### EXTRACTED TEXT:
◆ ◆ ◆ ◆ ◆ ◆ ◆
Microsoft, already a backer of OpenAI, ramped up its support to the tune of billions of dollars and began sprinkling AI stardust over its search engine Bing.
The early reviews were good and suddenly, for the first time this century, Google seemed to have a genuine competitor.
Google quickly unveiled its own chatbot -- named Bard in honour of William Shakespeare -- and Walker conceded that rapid advances with chatbots had influenced his company.
"I would say the rise of AI chatbots accelerated our work and expanded popular acceptance of AI in a more visible way, and we have doubled down on our work," he said.
'Always a balance'
But Google is no longer a bold startup. It is a sprawling trillion-dollar global entity with many divisions and stakeholders.
In recent times it has become more notable for its cautious approach to new technology rather than for pushing the boundaries.
And Walker, who joined Google in 2006 and heads its legal and policy teams, chose his words carefully on AI's potential to upend the search engine market.
"It's always a balance because some of these new AI tools are not always as accurate as traditional search," he said.
AI tools like ChatGPT are known to invent details of people's lives, cite fake academic papers or pass off their own creations as fact.
◆ ◆ ◆ ◆ ◆ ◆ ◆
### SOURCE DATA:
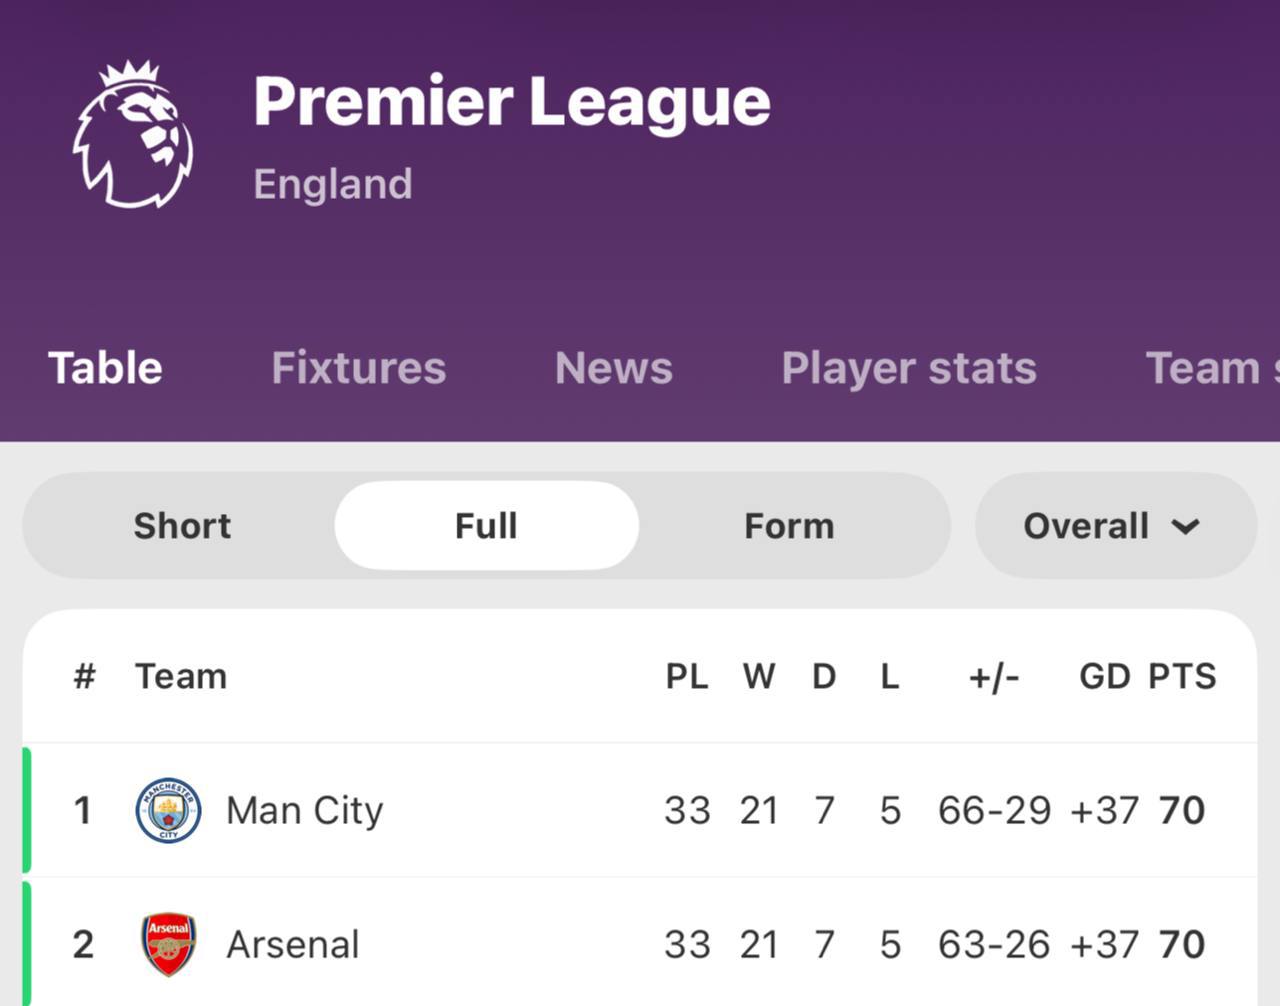Image resolution: width=1280 pixels, height=1006 pixels.
Task: Switch to the Fixtures tab
Action: [358, 368]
◆ ◆ ◆ ◆ ◆ ◆ ◆
### ACTIVITIES:
a - According to the article on Google and AI chatbots, in what year did Walker join Google?
b - Say whether each statement agrees with the article on Google and AI chatbots, and quote the words from the article that decide it: (i) Walker heads Google's legal and policy teams. (ii) The early reviews of Microsoft's AI-enhanced Bing were poor. (iii) Google is described as a bold startup.
c - Continue the article on Google and AI chatbots from the point where it stops.

### OUTPUTS IN ORDER:
a - 2006

b -
(i) Yes: "heads its legal and policy teams"
(ii) No: "The early reviews were good"
(iii) No: "But Google is no longer a bold startup."

c -
"So we need to make sure to use our traditional experience in search to ground the results in accurate, authoritative information," said Walker.
"So we are blending AI into search -- what we call a search generative experience -- to have the best of both worlds."
Google's current difficulties go further than competition in the AI space, however.
A high-profile trial in the United States is probing its dominance of the search market.
Among the most damaging revelations has been that Google pays billions to Apple to ensure it continues as the default engine on its products.
Walker was sanguine, though, saying the case has given his firm the chance to show that users choose Google "because they want to, not because they have to".
He said Google worked with other platforms to make it easier for users to find their products.
"We hope the court will agree with this," he said. "We'll probably find out in the spring of next year."